In fact, the savvier details of Ghostwatch are going to be largely lost on modern American audiences, who are obviously unfamiliar with local British programming from the early 1990s. To us Statesiders, the program’s hosts and reporters are just actors, but Michael Parkinson, Sarah Greene, Mike Smith, and Craig Charles are all actual TV personalities playing themselves. Mike Smith’s concern for the increasingly endangered Sarah Greene, as he remains trapped in the studio manning the phones, is rooted in reality, as the two were man and wife in real life. Michael Parkinson, a beloved talk show host, anchors the unfolding events perfectly. He may not be an actor, but years of interviews clearly gave him the right perspective on how and when to give a dubious smirk of disbelief to Dr. Lin Pascoe or to the ramblings of an unhelpful caller. Despite the fact that the program aired as part of the BBC anthology series, Screen One, and featured standard writing and acting credits, it is easy to see why so many Brits became convinced they were watching an actual live supernatural disaster on the ‘tellie.’ Further deepening the credibility was the fact that so many viewers called the station that the phones became tied up, so instead of receiving a pre-recorded message informing them that Ghostwatch was fake, they got a busy tone. Without giving away the climax of the film, I’ll just say that a dead phone line is exactly what you’d expect to hear based on how Ghostwatch closes out.
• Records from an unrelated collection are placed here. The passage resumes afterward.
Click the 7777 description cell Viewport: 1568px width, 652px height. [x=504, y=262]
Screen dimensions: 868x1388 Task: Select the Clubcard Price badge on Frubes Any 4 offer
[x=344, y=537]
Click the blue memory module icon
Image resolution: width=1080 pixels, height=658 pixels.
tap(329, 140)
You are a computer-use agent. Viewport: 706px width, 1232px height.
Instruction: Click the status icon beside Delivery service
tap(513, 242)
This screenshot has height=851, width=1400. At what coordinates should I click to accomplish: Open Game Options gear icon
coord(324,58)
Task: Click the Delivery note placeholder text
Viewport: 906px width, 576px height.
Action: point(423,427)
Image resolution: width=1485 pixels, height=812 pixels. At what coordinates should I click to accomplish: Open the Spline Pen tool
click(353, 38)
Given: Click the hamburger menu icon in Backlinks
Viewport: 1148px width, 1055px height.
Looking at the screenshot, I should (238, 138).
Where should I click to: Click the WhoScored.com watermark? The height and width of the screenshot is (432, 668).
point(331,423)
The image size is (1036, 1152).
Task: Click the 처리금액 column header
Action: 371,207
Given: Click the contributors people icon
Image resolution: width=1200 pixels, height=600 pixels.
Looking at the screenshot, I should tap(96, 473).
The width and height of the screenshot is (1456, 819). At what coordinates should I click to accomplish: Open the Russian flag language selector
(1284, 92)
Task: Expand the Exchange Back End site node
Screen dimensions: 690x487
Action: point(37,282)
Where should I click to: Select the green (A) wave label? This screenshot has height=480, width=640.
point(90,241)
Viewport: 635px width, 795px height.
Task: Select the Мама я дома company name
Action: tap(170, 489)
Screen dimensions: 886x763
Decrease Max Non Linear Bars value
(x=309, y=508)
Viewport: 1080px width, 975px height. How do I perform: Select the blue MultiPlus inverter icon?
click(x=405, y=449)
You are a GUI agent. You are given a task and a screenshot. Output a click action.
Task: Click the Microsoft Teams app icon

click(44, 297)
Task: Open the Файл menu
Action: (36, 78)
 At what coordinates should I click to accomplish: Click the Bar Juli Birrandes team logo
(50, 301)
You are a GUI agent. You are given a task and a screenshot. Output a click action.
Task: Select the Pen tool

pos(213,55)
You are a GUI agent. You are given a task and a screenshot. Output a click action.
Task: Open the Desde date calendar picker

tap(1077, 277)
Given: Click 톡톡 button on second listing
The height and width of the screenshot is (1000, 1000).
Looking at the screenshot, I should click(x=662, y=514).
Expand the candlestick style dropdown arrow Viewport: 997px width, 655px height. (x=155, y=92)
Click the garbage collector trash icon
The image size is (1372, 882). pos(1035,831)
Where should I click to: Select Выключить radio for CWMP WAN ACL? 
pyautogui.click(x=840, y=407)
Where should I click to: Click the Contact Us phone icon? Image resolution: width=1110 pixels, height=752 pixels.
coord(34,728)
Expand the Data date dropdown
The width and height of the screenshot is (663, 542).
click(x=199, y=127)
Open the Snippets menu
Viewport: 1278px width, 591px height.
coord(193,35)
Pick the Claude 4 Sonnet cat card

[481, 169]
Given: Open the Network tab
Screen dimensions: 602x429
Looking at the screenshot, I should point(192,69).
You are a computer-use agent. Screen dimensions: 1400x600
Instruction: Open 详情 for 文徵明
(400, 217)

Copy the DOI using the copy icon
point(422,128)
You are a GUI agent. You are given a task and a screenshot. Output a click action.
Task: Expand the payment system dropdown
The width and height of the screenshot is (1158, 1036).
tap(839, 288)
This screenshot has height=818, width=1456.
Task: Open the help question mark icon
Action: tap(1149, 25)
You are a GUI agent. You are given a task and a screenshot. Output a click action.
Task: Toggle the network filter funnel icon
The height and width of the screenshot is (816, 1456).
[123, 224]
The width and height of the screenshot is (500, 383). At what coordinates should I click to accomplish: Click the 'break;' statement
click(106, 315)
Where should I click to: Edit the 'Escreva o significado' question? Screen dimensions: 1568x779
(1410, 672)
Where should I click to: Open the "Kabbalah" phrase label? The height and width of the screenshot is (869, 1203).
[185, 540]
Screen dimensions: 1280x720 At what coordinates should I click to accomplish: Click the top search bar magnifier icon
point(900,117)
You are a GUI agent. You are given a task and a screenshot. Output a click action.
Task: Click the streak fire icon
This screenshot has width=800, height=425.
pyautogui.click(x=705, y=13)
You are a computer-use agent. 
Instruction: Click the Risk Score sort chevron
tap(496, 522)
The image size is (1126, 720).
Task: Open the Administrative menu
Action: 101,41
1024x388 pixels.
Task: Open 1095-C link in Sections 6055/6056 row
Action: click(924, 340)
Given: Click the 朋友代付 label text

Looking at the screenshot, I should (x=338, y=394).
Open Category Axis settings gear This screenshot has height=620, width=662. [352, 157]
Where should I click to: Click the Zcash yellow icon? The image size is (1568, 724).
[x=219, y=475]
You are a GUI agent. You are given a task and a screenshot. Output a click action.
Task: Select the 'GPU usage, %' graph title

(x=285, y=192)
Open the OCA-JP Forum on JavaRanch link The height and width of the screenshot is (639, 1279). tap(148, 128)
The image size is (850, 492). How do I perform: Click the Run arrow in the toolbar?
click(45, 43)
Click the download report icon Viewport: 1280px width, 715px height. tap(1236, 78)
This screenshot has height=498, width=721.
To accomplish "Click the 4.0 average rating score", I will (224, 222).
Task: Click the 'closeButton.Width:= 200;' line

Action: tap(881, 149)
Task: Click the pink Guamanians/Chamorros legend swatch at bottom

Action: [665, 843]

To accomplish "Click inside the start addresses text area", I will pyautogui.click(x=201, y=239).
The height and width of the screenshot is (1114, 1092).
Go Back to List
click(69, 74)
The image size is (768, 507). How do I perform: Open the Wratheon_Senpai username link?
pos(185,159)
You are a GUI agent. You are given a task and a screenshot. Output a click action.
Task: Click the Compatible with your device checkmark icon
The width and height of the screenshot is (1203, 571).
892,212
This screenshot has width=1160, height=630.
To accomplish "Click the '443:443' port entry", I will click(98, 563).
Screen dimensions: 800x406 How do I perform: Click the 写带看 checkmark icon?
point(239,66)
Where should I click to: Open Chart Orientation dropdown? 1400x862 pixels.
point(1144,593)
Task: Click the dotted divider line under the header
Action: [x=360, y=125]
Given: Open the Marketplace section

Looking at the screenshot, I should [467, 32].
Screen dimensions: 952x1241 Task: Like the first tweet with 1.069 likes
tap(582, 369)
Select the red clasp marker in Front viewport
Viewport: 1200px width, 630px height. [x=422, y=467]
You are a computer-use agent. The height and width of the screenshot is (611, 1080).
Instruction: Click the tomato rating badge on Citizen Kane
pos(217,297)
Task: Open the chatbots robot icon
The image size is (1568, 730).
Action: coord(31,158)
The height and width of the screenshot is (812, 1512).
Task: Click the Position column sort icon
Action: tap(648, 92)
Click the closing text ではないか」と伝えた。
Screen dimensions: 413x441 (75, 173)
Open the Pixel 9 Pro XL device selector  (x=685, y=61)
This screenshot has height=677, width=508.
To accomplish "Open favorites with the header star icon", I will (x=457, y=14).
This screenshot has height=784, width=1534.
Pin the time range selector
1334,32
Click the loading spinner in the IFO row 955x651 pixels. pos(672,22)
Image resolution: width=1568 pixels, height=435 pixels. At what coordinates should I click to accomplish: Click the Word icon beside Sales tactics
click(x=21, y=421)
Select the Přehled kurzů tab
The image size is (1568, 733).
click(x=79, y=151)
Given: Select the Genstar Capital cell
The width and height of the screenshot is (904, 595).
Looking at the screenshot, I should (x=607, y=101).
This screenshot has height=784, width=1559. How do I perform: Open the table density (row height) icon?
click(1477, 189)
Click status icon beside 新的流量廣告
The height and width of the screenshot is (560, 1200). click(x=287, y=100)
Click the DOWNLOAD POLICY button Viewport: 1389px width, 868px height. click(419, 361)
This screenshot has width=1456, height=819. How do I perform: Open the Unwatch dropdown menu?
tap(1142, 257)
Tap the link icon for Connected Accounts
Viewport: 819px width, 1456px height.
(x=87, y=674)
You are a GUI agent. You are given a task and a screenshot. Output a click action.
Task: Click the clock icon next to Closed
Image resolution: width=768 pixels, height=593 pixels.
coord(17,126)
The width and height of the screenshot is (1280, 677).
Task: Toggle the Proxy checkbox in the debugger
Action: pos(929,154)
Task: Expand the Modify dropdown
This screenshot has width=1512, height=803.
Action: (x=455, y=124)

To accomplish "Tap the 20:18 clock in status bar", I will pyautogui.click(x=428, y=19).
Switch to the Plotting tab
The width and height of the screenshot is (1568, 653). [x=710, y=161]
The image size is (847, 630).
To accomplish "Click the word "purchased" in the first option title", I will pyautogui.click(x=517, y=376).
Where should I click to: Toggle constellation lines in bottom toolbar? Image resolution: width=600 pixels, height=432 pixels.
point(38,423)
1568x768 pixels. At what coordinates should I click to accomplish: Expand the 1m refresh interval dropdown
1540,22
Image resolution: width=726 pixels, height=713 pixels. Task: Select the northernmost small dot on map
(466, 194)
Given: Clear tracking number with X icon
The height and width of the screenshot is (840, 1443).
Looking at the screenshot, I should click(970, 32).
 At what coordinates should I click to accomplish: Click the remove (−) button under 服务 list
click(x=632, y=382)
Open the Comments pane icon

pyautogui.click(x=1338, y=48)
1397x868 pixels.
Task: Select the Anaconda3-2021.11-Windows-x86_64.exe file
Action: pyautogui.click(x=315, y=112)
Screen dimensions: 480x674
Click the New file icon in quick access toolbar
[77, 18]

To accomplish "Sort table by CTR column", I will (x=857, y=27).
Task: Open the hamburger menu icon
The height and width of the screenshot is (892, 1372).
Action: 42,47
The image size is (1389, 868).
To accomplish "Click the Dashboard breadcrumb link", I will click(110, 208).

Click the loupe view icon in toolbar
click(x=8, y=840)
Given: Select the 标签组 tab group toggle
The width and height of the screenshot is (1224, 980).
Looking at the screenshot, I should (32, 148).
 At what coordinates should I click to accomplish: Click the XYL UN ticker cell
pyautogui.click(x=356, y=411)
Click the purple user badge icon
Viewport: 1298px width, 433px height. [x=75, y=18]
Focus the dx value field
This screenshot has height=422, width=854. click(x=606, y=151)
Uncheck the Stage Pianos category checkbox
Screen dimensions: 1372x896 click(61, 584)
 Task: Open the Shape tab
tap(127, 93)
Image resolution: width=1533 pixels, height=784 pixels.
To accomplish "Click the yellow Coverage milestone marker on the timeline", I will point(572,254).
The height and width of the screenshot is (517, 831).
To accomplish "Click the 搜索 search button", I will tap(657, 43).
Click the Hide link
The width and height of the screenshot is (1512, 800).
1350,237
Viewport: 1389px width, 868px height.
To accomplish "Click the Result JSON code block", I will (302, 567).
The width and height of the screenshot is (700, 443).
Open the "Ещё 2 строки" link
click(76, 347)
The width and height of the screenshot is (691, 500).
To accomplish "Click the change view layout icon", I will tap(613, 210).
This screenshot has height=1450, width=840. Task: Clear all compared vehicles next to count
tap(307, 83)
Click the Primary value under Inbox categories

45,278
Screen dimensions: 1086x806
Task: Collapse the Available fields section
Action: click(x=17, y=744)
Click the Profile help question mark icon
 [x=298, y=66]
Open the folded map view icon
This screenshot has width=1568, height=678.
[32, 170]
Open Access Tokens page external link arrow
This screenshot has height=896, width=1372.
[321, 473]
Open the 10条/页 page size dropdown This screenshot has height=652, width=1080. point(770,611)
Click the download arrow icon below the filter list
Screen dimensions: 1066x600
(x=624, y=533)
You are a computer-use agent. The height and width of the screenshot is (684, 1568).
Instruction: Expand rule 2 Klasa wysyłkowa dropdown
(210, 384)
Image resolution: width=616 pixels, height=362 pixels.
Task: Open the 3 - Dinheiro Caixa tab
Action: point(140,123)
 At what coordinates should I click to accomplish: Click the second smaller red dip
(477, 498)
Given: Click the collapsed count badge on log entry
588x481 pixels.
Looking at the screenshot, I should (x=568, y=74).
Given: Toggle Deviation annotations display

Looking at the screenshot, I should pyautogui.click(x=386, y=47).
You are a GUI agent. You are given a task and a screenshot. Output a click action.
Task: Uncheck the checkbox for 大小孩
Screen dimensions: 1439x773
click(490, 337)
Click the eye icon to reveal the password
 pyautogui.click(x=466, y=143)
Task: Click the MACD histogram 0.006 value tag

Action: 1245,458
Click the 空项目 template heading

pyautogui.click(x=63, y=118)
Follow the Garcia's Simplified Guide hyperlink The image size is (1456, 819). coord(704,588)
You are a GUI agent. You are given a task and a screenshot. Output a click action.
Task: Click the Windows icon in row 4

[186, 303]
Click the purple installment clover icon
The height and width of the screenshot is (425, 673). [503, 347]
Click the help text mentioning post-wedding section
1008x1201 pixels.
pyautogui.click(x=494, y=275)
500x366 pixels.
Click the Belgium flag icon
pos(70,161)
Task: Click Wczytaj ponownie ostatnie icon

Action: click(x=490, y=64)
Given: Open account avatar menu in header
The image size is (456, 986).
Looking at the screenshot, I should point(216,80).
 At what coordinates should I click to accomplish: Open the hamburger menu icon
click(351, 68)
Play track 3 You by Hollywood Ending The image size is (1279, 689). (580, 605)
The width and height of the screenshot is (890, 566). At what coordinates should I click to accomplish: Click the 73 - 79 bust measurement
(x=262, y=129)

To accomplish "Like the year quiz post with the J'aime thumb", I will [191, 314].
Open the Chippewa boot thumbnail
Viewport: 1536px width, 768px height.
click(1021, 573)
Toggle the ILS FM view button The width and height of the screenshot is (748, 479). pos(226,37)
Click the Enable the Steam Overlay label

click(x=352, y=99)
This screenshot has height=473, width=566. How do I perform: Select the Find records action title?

Creator Stephen Volk (Gothic, The Guardian) was drawing from the kinds of things one would typically see on a live “call-in” BBC show, but it is interesting how many now-familiar Paranormal Activity-esque bits he and director Lesley Manning ended up using. Due to budgetary and technical constraints, like PA and its current imitators, Ghostwatch doesn’t have special FX to fall back on. Suspense and chills come from timing and the use of silence and space. And unlike PA, in which we’re stuck with only two rather annoying characters, Ghostwatch is able to utilize its format to further the eeriness once things get going. The backstory on Pipes evolves over the course of the program, through interviews and one pointed phone call, and the narrative finally kicks into gear when we begin to suspect that Pipes may in fact be real and that he may be interfering with the broadcast itself. It is the best kind of cleverness, the kind you underestimate. I only wish I could have been a kid watching the program “live” on BBC1 back in ’92.
Hopefully some of our UK readers can chime in on this one with their own memories.
Is It Worth A Look: If you can find it, most definitely. Even if you aren’t that entertained by it, it is now an interesting curio of horror TV, not to mentioned a prototype for one of the more prevalent filmmaking gimmicks of the past ten years.
Random Anecdote: The film was banned from being re-aired on British television after the brouhaha caused by the original broadcast.
Cinematic Soulmates: Grave Encounters, The Last Broadcast, [REC].